What is a Point-in-Time Count?

September 7, 2012  |  Publications

How many people are currently homeless in the United States? How many of them are families, youth, or veterans? The answers to these questions and more can be answered by point-in-time counts. A point-in-time count is an unduplicated count on a single night of the people in a community who are experiencing homelessness that includes both sheltered and unsheltered populations.

Basics of the Count

The U.S. Department of Housing and Urban Development (HUD) requires that communities receiving federal funds from the McKinney-Vento Homeless Assistance Grants program conduct a count of all sheltered people in the last week of January annually. Electronic administrative records are used to enumerate people living in emergency shelters and transitional housing. Unsheltered counts are required every other year, although most communities conduct an unsheltered count annually. In an unsheltered counting efforts, outreach workers and volunteers are organized to canvas Continuums of Care to enumerate the people who appear to be living in places not meant for human habitation.

During these point-in-time counts, communities are required to identify whether a person is an individual, a member of a family unit, or an unaccompanied youth under the age of 18 or age 18 to 24. In addition, communities must identify if a person is chronically homeless, indicating long-time or repeated homelessness and the presence of a disability.

Why do we Count?

Point-in-time counts are important because they establish the dimensions of the problem of homelessness and help policymakers and program administrators track progress toward the goal of ending homelessness. The first of these counts was conducted in January 2005 meaning that we have data for every CoC for the last ten years. Collecting data on homelessness and tracking progress can inform public opinion, increase public awareness, and attract resources that will lead to the eradication of the problem. If homeless youth are not included in local point-in-time counts, their needs could be under-represented as governments, nonprofits, and key stakeholders at the federal, state, and local level plan to respond to the problem.

HUD uses information from the local point-in-time counts, among other data sources, in the congressionally-mandated Annual Homeless Assessment Report to Congress (AHAR). This report is meant to inform Congress about the number of people experiencing homelessness in the U.S. and the effectiveness of HUD’s programs and policies in decreasing those numbers.

On the local level, point-in-time counts help communities plan services and programs to appropriately address local needs, measure progress in decreasing homelessness, and identify strengths and gaps in a community’s current homelessness assistance system.

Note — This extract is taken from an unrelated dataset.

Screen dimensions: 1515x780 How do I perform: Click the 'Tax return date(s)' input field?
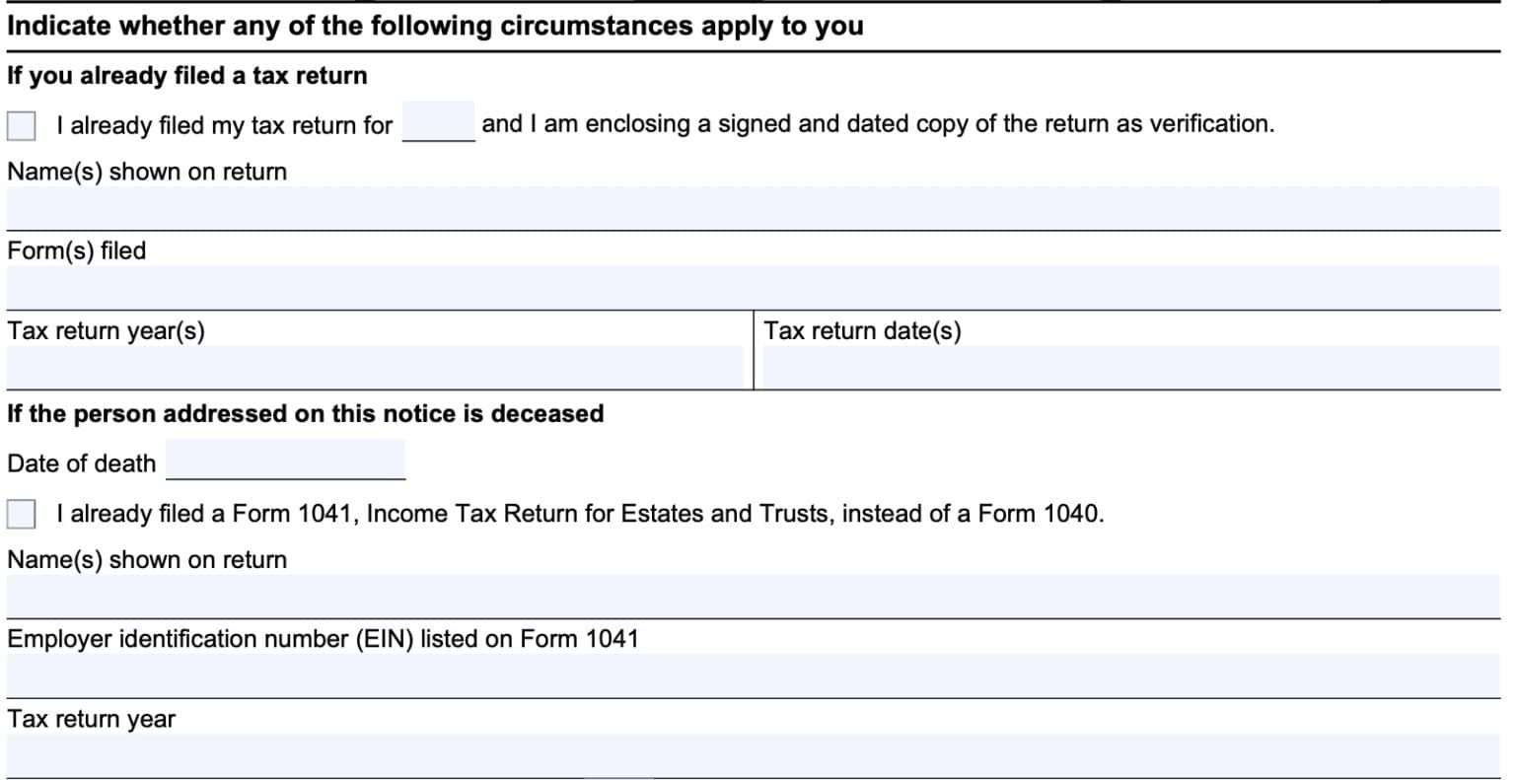coord(1130,367)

The point-in-time counts are not without limitations. There is variation in count methodology year-to-year within and across communities. Unsheltered counts have more limitations than sheltered counts and there is more variation in methodology. Point-in-time counts are, however, the only measure that enumerates people experiencing unsheltered homelessness in addition to those who are sheltered. And, despite its flaws, the annual point-in-time counts result in the most reliable estimate of people experiencing homelessness in the United States from which progress can be measured.

Counting Youth

One gap that exists in these point-in-time counts is the coverage of unaccompanied youth (or those living separately from any family members) under the age of 24. Despite the fact that point-in-time counts are required to collect the number of unaccompanied youth under the age of 18, those numbers do not appear accurate, with many CoCs reporting that there are zero unaccompanied youth in their communities. Youth may be afraid or unwilling to enter individual shelters and communities typically have scarce resources, beds, and units dedicated to youth. This means that, in most communities, the required count of sheltered youth is more likely a count of beds available to youth as opposed to the number of youth who need shelter.

Even further complications arise in trying to identify the number of youth who are unsheltered. Youth are often not engaged with traditional homelessness assistance programs and congregate in different areas than older individuals experiencing homelessness. This makes unsheltered youth harder to find and therefore to count.

Without adequate coverage of homeless youth in point-in-time counts, there is a danger that they will continue to be underserved.